Here is a quiz: where does Karimbux Zainoelbaks come from? While you’re thinking about that, I want to write today about multi-cultural name recognition software and, specifically, about Language Analysis Systems (LAS), which is the leading (only?) vendor in this field.

Of course, the first question is whether there is actually a market for name recognition and matching, as distinct from name and address matching. I have to say that I wouldn’t have thought so prior to discussing this with LAS – but my eyes have been opened.

How are you getting on with the quiz? Here’s a clue: Karimbux would seem to be made up from Karim and a suffix. What does Karim suggest? Somewhere Islamic?

LAS’ contention is that in an increasingly global world you need to understand a name’s context before you can start to do any matching. For example, in the United States it is typical for Americans of European descent to have a first name, a middle name and a surname.

However, this is not the case in most of the rest of the world. For example, take the name “Salih, Hajj Abdul Rahman”; if you didn’t know better you would do name matching against all of these names. However, Hajj is a title, and Abdul simply means “servant of” one of the 99 names of God. So, Hajj and Abdul (and their variants – they are of course spelled in multiple ways across multiple countries) are no use for name matching; the analysis should be done against “Salih” and “Rahman”.

To take another example, there are various (many) Chinese languages. However, they use the same script. As a result, very differently sounding names may be spelled the same way, which means that simply romanising the names will miss actual matches and create false positives. Similarly, using techniques such as Soundex or Metaphones will also create many false positives.

Incidentally, that’s not the only problem with Soundex, which regularly misses matches and identifies false ones. Arguably, this is not surprising since the technique is over 80 years old – it was originally developed to help analyse the 1890 census – but it has barely moved forward since.
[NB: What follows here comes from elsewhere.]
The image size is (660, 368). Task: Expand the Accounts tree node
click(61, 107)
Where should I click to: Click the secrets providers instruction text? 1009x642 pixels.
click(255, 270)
Indeed, there have been no patents awarded in this area since then because they have all been deemed derivative, but LAS is now moving things forward with half-a-dozen patents pending.

Back to the quiz: have you figured out the Dutch connection in the surname? Is it the “Z” at the beginning, or maybe the “baks”, that, to British ears, suggest Boers, which in turn leads back to Dutch origins? In any case, we now have Dutch Moslems; so where would they be from?

To get back to LAS, the company has been around for some 20 years so it is by no means a new boy on the block. Moreover, it is widely used throughout the US federal government as well as in the commercial organisations like AcXiom. It is also a partner of the Entity Analytic Solutions group (previously SRD) within IBM that I have written about recently, while its software is also being embedded into both the Group 1 and FirstLogic data quality offerings, though whether this will change now that both of these will be a part of Pitney Bowes remains to be seen.

So, got the answer? Indonesia, right? The Dutch East Indies, yes? No, actually. If you were using the LAS database (which has a billion names in it) you would know that Karimbux is a Pakistani name and that the one place where there is a significant mix of Pakistanis and Dutch is actually half the world away in the Dutch West Indies and, specifically, in Surinam.

To conclude, this was actually a real life enquiry and it illustrates the need for contextual understanding in name matching. If this is a significant issue for you then I strongly suggest a close look at what LAS is doing.